> **Exercise**
Write out all the material verbatim, line by line.

▼▼▼

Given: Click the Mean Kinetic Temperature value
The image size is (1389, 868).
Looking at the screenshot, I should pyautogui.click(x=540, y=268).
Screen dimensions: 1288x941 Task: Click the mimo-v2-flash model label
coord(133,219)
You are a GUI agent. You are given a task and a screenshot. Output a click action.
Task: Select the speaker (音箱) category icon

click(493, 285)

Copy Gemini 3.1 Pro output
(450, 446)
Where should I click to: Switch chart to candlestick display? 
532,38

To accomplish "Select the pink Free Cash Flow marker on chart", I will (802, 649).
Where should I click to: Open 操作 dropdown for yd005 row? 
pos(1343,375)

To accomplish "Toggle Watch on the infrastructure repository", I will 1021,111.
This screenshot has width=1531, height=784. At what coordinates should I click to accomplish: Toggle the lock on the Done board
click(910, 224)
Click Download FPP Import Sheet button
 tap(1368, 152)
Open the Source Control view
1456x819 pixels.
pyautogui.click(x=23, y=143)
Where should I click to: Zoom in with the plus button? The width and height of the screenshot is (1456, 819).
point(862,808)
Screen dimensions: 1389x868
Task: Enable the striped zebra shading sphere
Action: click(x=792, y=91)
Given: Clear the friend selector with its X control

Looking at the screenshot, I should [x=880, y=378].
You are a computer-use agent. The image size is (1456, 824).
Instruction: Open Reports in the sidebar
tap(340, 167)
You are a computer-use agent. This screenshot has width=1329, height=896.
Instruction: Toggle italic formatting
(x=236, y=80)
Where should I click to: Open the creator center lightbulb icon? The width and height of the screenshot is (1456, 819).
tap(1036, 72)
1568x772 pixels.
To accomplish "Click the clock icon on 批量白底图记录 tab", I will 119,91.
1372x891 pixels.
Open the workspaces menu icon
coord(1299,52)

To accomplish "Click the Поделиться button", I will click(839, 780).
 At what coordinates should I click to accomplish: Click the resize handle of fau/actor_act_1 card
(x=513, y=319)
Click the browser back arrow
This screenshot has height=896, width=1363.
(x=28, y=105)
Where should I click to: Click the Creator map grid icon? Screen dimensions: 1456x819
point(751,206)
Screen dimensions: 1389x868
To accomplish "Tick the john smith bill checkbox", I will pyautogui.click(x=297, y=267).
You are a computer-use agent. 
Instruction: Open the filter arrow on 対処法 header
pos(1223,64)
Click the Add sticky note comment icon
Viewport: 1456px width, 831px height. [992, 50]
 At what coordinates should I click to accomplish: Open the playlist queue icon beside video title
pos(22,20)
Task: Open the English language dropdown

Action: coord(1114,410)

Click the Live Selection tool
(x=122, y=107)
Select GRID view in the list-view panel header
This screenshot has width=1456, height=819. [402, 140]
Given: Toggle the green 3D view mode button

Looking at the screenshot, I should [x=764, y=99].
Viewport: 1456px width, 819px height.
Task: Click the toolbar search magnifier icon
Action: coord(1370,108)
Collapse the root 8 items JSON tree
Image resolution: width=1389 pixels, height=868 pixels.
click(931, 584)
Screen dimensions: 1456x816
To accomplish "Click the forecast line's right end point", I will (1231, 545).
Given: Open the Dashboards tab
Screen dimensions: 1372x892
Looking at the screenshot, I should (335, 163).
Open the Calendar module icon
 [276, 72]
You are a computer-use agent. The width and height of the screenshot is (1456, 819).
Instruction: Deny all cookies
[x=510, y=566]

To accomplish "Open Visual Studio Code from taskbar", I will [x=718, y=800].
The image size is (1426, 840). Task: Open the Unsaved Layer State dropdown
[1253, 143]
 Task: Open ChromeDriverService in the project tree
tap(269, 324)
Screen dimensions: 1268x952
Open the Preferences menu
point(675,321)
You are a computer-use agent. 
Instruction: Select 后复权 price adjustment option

▲▲▲

> **Result for this task**
Given: Click the Mean Kinetic Temperature value
The image size is (1389, 868).
Looking at the screenshot, I should pyautogui.click(x=540, y=268).
Screen dimensions: 1288x941 Task: Click the mimo-v2-flash model label
coord(133,219)
You are a GUI agent. You are given a task and a screenshot. Output a click action.
Task: Select the speaker (音箱) category icon

click(493, 285)

Copy Gemini 3.1 Pro output
(450, 446)
Where should I click to: Switch chart to candlestick display? 
532,38

To accomplish "Select the pink Free Cash Flow marker on chart", I will (802, 649).
Where should I click to: Open 操作 dropdown for yd005 row? 
pos(1343,375)

To accomplish "Toggle Watch on the infrastructure repository", I will 1021,111.
This screenshot has width=1531, height=784. At what coordinates should I click to accomplish: Toggle the lock on the Done board
click(910, 224)
Click Download FPP Import Sheet button
 tap(1368, 152)
Open the Source Control view
1456x819 pixels.
pyautogui.click(x=23, y=143)
Where should I click to: Zoom in with the plus button? The width and height of the screenshot is (1456, 819).
point(862,808)
Screen dimensions: 1389x868
Task: Enable the striped zebra shading sphere
Action: click(x=792, y=91)
Given: Clear the friend selector with its X control

Looking at the screenshot, I should [x=880, y=378].
You are a computer-use agent. The image size is (1456, 824).
Instruction: Open Reports in the sidebar
tap(340, 167)
You are a computer-use agent. This screenshot has width=1329, height=896.
Instruction: Toggle italic formatting
(x=236, y=80)
Where should I click to: Open the creator center lightbulb icon? The width and height of the screenshot is (1456, 819).
tap(1036, 72)
1568x772 pixels.
To accomplish "Click the clock icon on 批量白底图记录 tab", I will 119,91.
1372x891 pixels.
Open the workspaces menu icon
coord(1299,52)

To accomplish "Click the Поделиться button", I will click(839, 780).
 At what coordinates should I click to accomplish: Click the resize handle of fau/actor_act_1 card
(x=513, y=319)
Click the browser back arrow
This screenshot has height=896, width=1363.
(x=28, y=105)
Where should I click to: Click the Creator map grid icon? Screen dimensions: 1456x819
point(751,206)
Screen dimensions: 1389x868
To accomplish "Tick the john smith bill checkbox", I will pyautogui.click(x=297, y=267).
You are a computer-use agent. 
Instruction: Open the filter arrow on 対処法 header
pos(1223,64)
Click the Add sticky note comment icon
Viewport: 1456px width, 831px height. [992, 50]
 At what coordinates should I click to accomplish: Open the playlist queue icon beside video title
pos(22,20)
Task: Open the English language dropdown

Action: coord(1114,410)

Click the Live Selection tool
(x=122, y=107)
Select GRID view in the list-view panel header
This screenshot has width=1456, height=819. [402, 140]
Given: Toggle the green 3D view mode button

Looking at the screenshot, I should [x=764, y=99].
Viewport: 1456px width, 819px height.
Task: Click the toolbar search magnifier icon
Action: coord(1370,108)
Collapse the root 8 items JSON tree
Image resolution: width=1389 pixels, height=868 pixels.
click(931, 584)
Screen dimensions: 1456x816
To accomplish "Click the forecast line's right end point", I will (1231, 545).
Given: Open the Dashboards tab
Screen dimensions: 1372x892
Looking at the screenshot, I should (335, 163).
Open the Calendar module icon
 [276, 72]
You are a computer-use agent. The width and height of the screenshot is (1456, 819).
Instruction: Deny all cookies
[x=510, y=566]

To accomplish "Open Visual Studio Code from taskbar", I will [x=718, y=800].
The image size is (1426, 840). Task: Open the Unsaved Layer State dropdown
[1253, 143]
 Task: Open ChromeDriverService in the project tree
tap(269, 324)
Screen dimensions: 1268x952
Open the Preferences menu
point(675,321)
You are a computer-use agent. 
Instruction: Select 后复权 price adjustment option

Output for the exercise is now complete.